In unlabeled data, we need to come up with a strategy to produce this triplet of anchor positive and negative examples without knowing the classes of images. One way to do so is to use a random affine transformation of the anchor image as a positive example and randomly select another image as a negative example.
In this section, I will relate an experiment that empirically establishes the potential of unsupervised pre-training for image classification. This was my semester project for a Deep Learning class I took with Yann LeCun at NYU last spring.
- Dataset. It is composed of 128K labeled examples, half of which are for training and the other half for validation. Furthermore, we are provided 512K unlabeled images. The data contains 1,000 classes in total.
- Unsupervised pre-training. AlexNet was trained for rotation classification using extensive data augmentation for 63 epochs. We used the hyperparameters documented by Rotnet in their paper.
- Classifier training. Features were extracted from the fourth convolution layer, and three fully connected layers were appended to it. These layers were randomly initialized and trained with a scheduled decreasing learning rate, and early stopping was implemented to stop training.
- Whole network fine-tuning. Eventually, we fine-tuned the network trained on the entire labeled data. Both the feature extractor and the classifier, which were separately trained before, were fine-tuned together with a small learning rate for 15 epochs.
We trained seven models, each using a different number of labeled training examples per class. This was done to understand how the size of the training data influences the performance of our semi-supervised setup.
We were able to get an 82% accuracy rate for pre-training on rotation classification. For classifier training, the top 5% accuracy saturated around the value of 46.24%, and fine-tuning of the entire network yielded the final figure of 50.17%. By leveraging the pre-training, we got better performance than that of supervised training, which gives 40% top 5 accuracy.
As expected, the validation accuracy decreases with the decrease in labeled training data. However, the decrease in performance is not as significant as one would expect in a supervised setting. A 50% decrease in training data from 64 examples per class to 32 examples per class only results in a 15% decrease in the validation accuracy.

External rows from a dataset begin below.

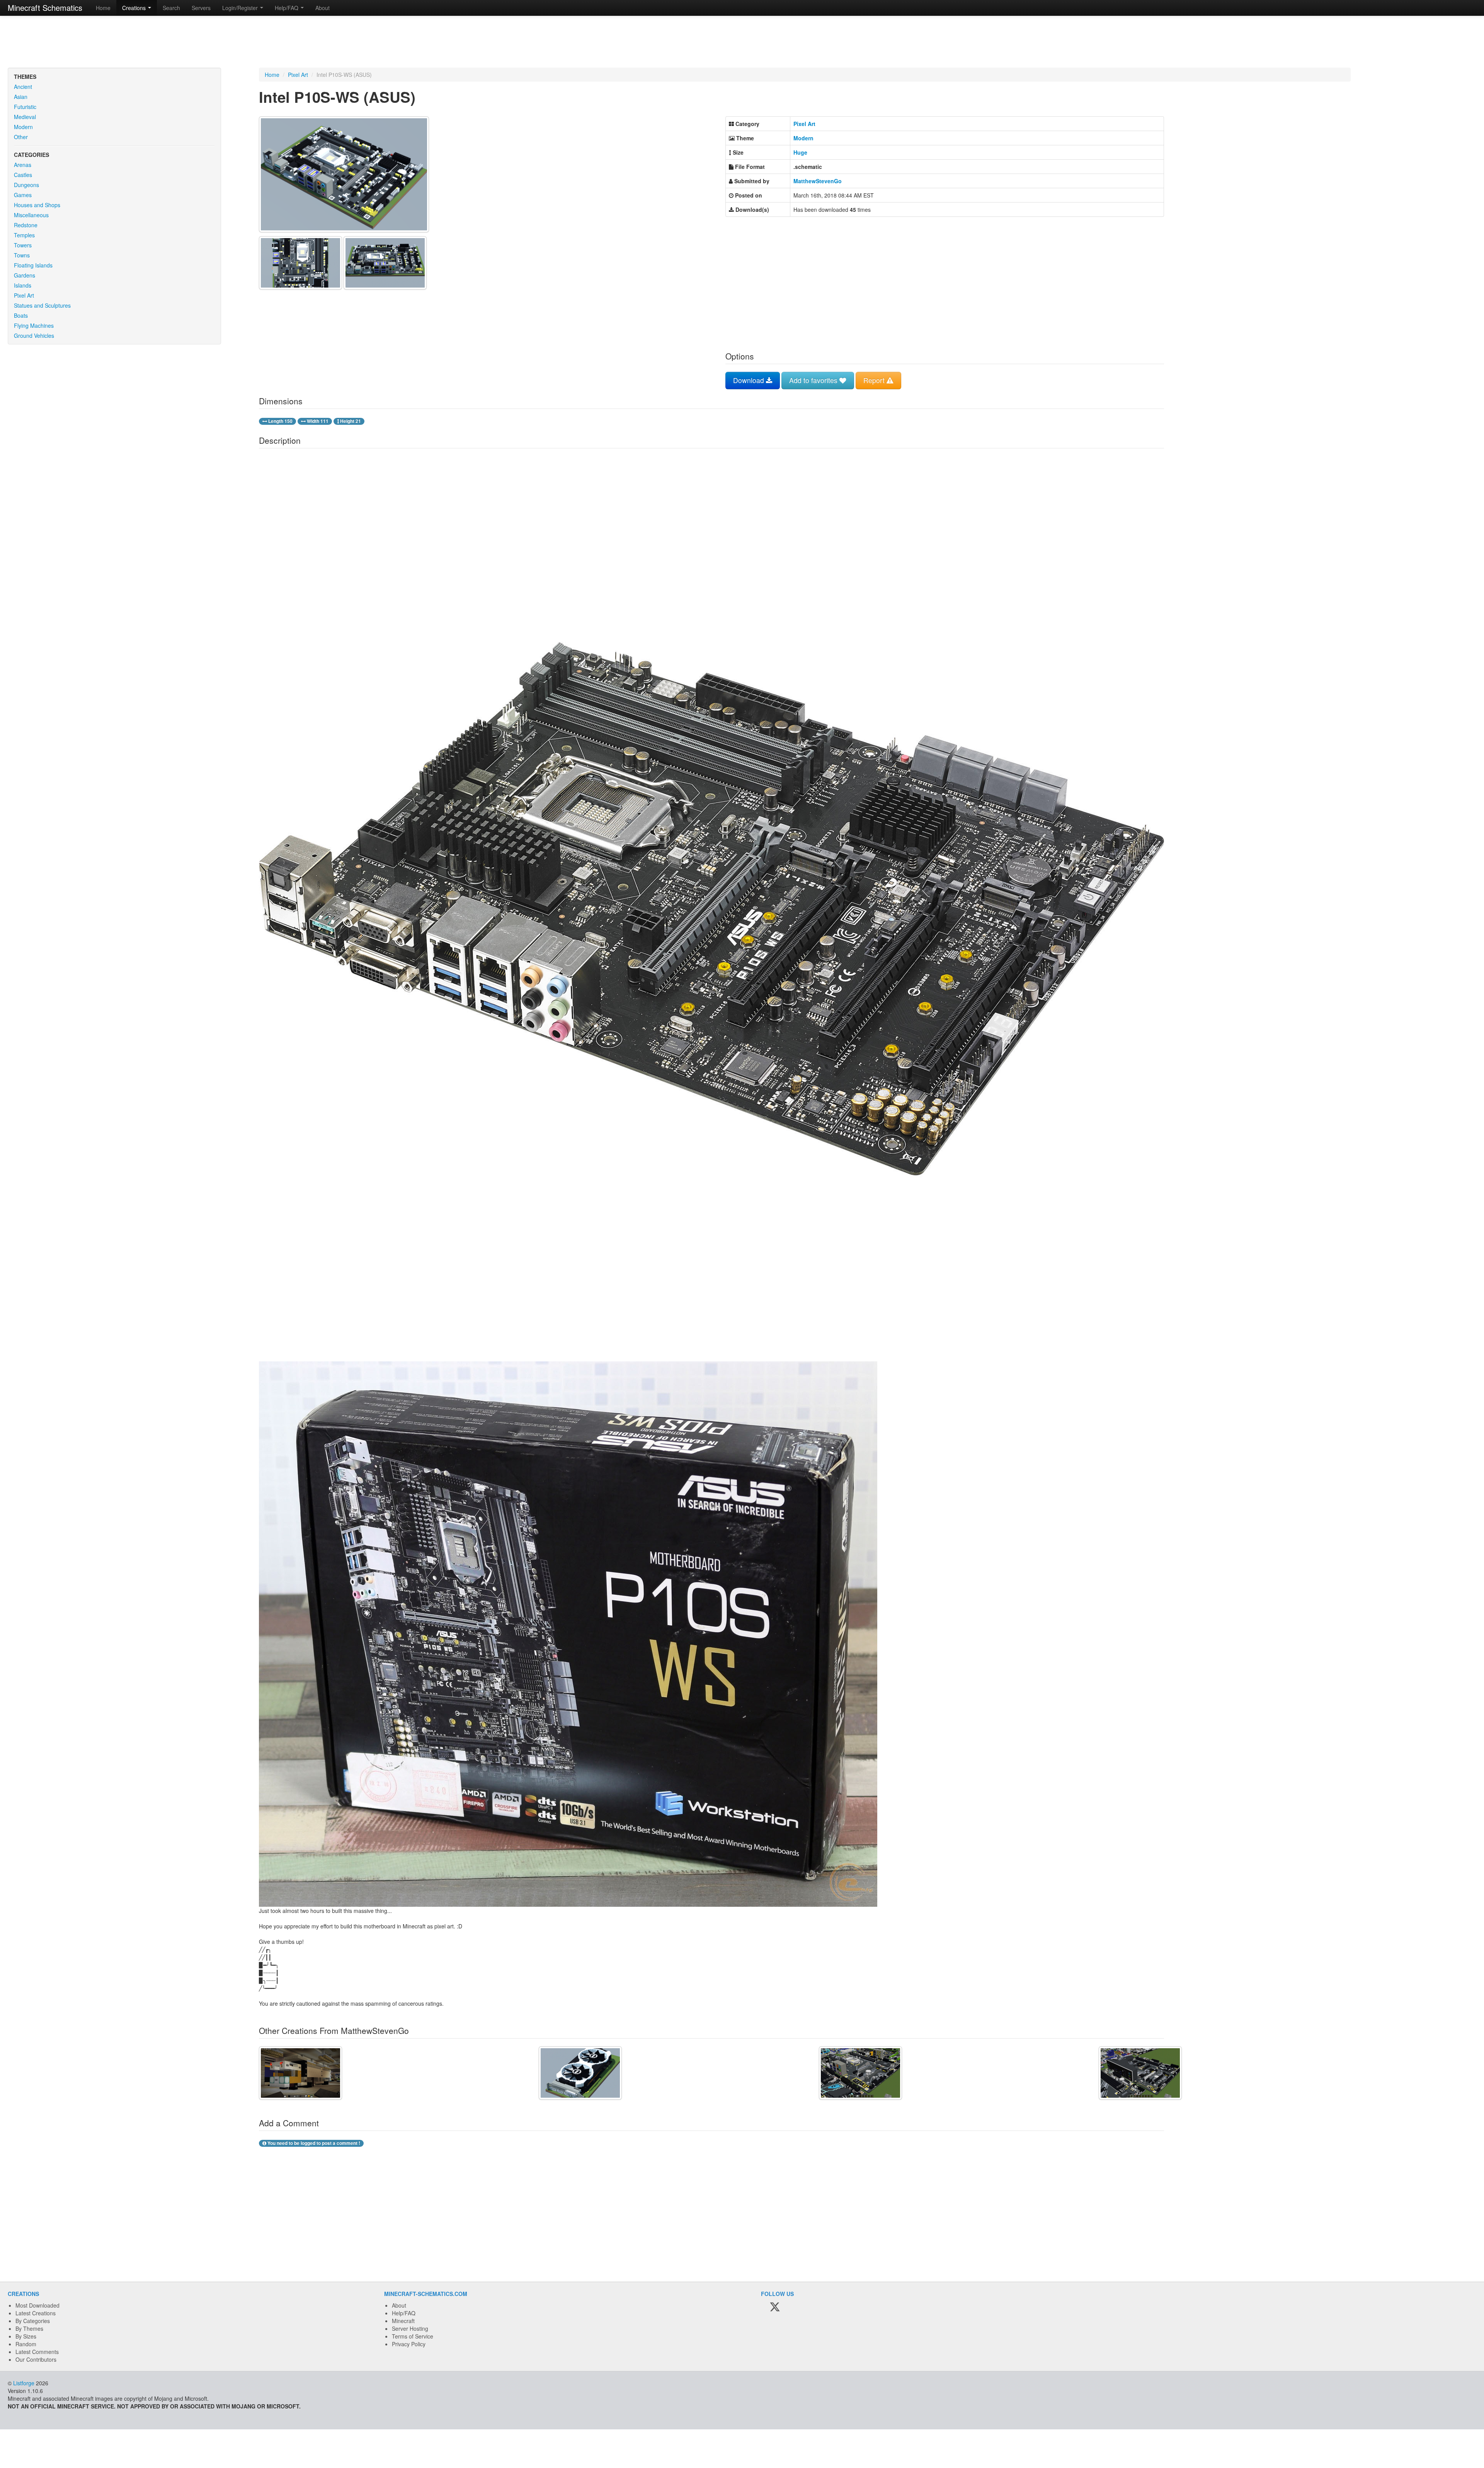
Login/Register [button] (240, 8)
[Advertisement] (742, 42)
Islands (22, 285)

By using only 32 examples per class, our semi-supervised model achieves superior performance to the supervised model trained using 64 examples per class. This provides empirical evidence of the potential of semi-supervised approaches for image classification on low-resource labeled datasets.
We can conclude that unsupervised learning is a powerful paradigm that has the capability to boost performance for low-resource datasets. Unsupervised learning is currently in its infancy but will gradually expand its share in the computer vision space by enabling learning from cheap and easily accessible unlabeled data.